### Text segment
^^^^^^^^^^^^^^^^
|
| By Paul Hinker, Sun Microsystems, June 2007 |
|
| |
Porting dusty deck Fortran source can be an exercise in patience and conditional compilation. An application that needs to run in the ILP-32, LP-64, and ILP-64 models faces the problem of interfacing with external libraries seamlessly.
Here are examples of using the Basic Linear Algebra Subprogram Standard (BLAS) AXPY family of routines (
caxpy,
daxpy,
saxpy, and
zaxpy):
ILP-32 interface:
SUBROUTINE saxpy(N, ALPHA, X, INCX, Y, INCY) INTEGER*4 :: N, INCX, INCY REAL*4 :: ALPHA, X(*), Y(*)
LP-64 interface:
SUBROUTINE saxpy(N, ALPHA, X, INCX, Y, INCY) INTEGER*4 :: N, INCX, INCY REAL*4 :: ALPHA, X(*), Y(*)
ILP-64 interface:
SUBROUTINE saxpy(N, ALPHA, X, INCX, Y, INCY) INTEGER*8 :: N, INCX, INCY REAL*4 :: ALPHA, X(*), Y(*)
ILP-64 interface (strict Fortran type adherence):
SUBROUTINE saxpy(N, ALPHA, X, INCX, Y, INCY) INTEGER*8 :: N, INCX, INCY REAL*8 :: ALPHA, X(*), Y(*)
Strict Fortran adherence means that
INTEGER and
REAL data types have identical bit-width. This is contrary to the strong implication that single precision routines (i.e., those that are prefixed by '
s') expect 32-bit floating point data. (See
Further Details: Floating Point Arithmetic in the
LAPACK Users' Guide.)
^^^^^^^^^^^^^^^^
### Task to complete
According to the Fortran porting text, what does strict Fortran adherence mean? The lines after this point are separate material, unrelated to the Fortran porting text.

### Data shown
^^^^^^^^^^^^^^^^
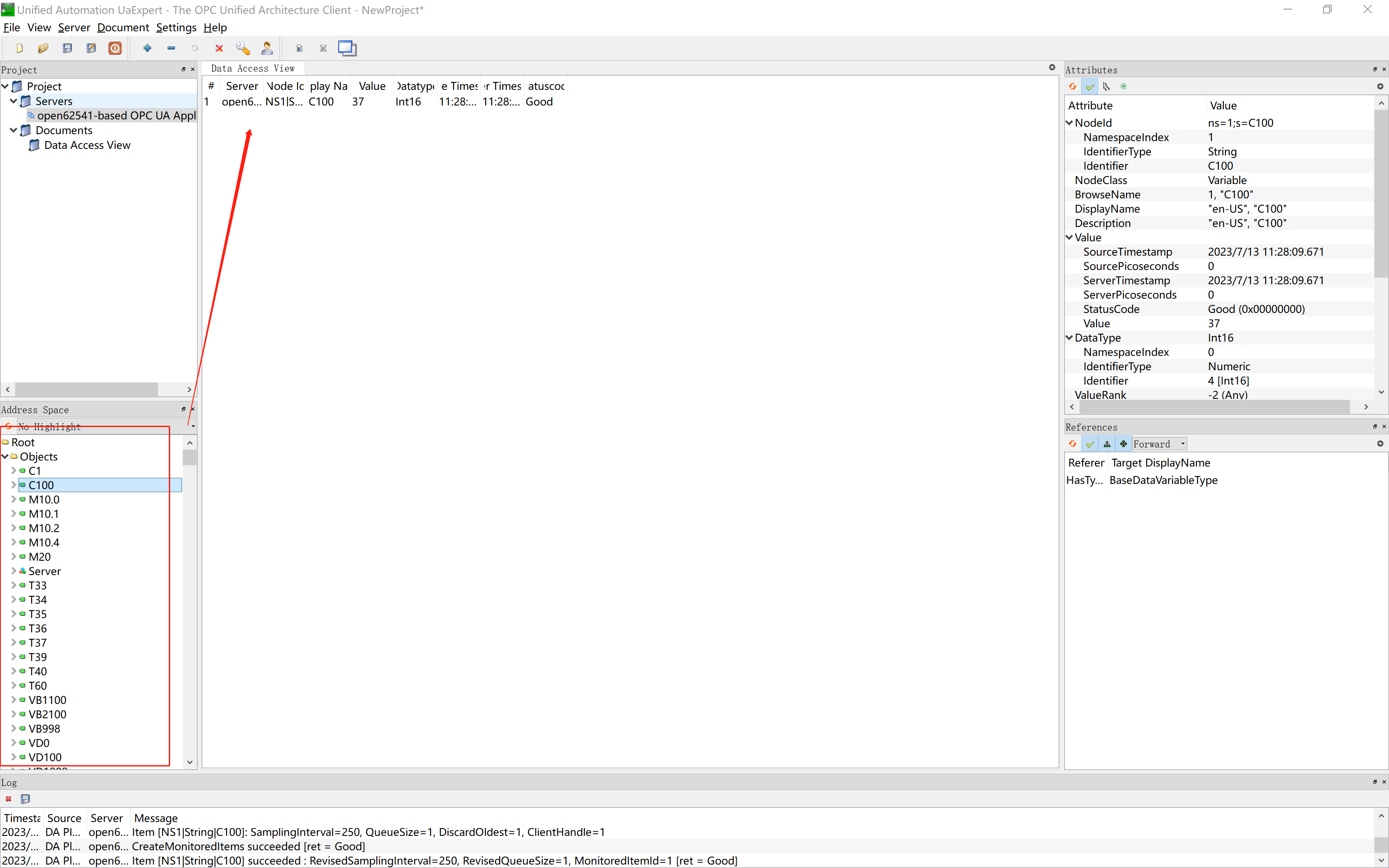Click the red X Disconnect Server icon
Image resolution: width=1389 pixels, height=868 pixels.
tap(219, 48)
^^^^^^^^^^^^^^^^
### Solved exercise
It means that the INTEGER and REAL data types have identical bit-width.